→ **WORK TO BE COMPLETED**:
Begin your transcription at the line containing "The image size" and continue it, word for word, to the final line below. Include only those lines and skip the pictures.

Stored data
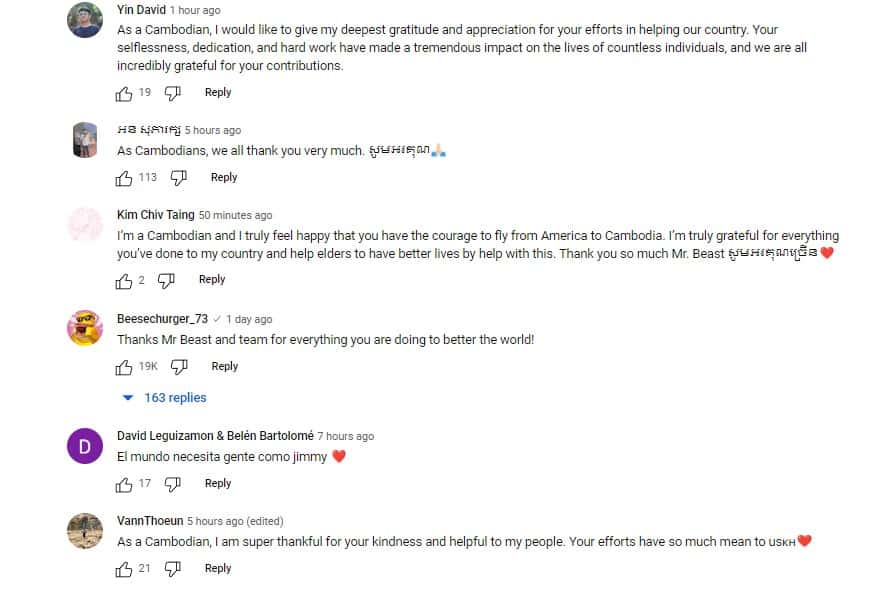This screenshot has width=873, height=590.
Task: Collapse replies using the blue arrow
Action: click(128, 398)
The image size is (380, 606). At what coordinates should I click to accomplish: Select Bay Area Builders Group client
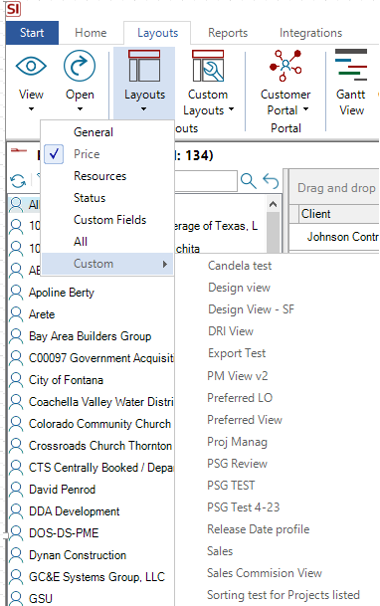point(90,336)
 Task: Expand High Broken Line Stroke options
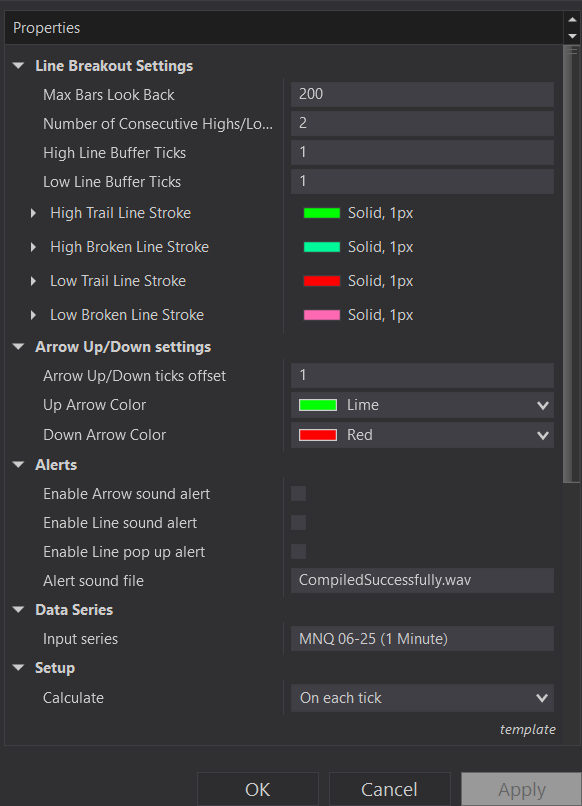tap(33, 247)
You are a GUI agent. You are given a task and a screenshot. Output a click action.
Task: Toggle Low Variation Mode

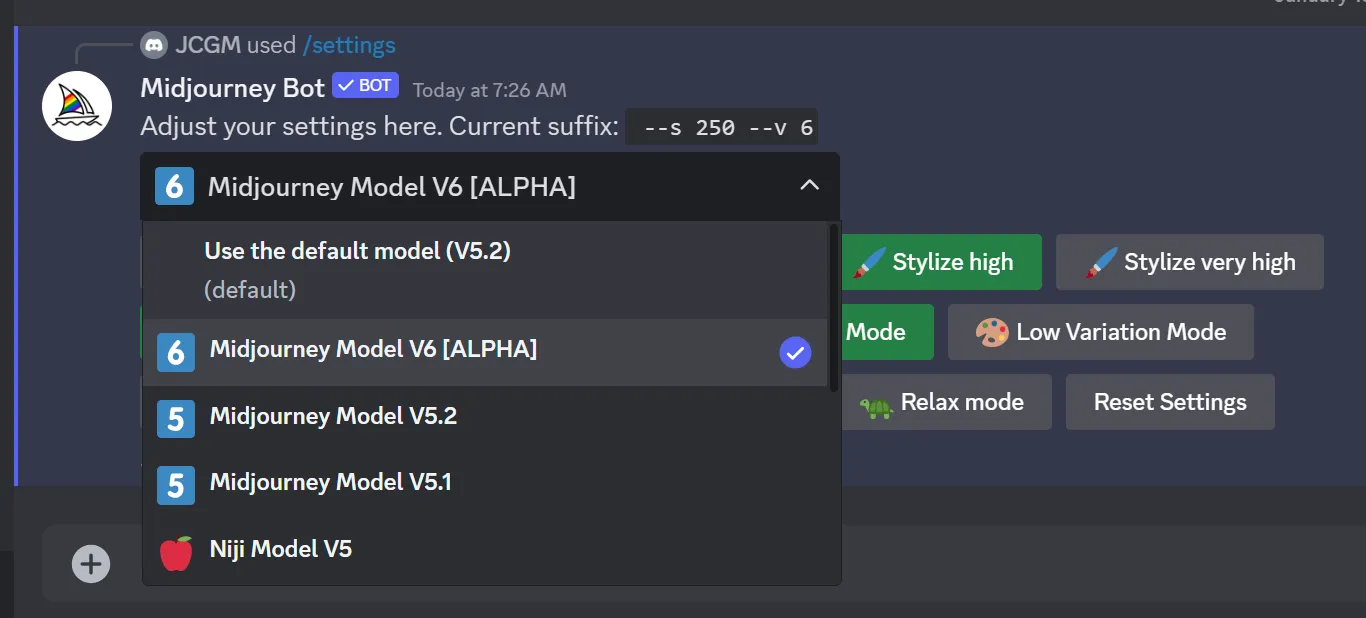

→ **TASK SOLUTION**:
The image size is (380, 606). At what coordinates should I click to accomplish: Select Bay Area Builders Group client
point(90,336)
 Task: Expand High Broken Line Stroke options
tap(33, 247)
You are a GUI agent. You are given a task and a screenshot. Output a click action.
Task: Toggle Low Variation Mode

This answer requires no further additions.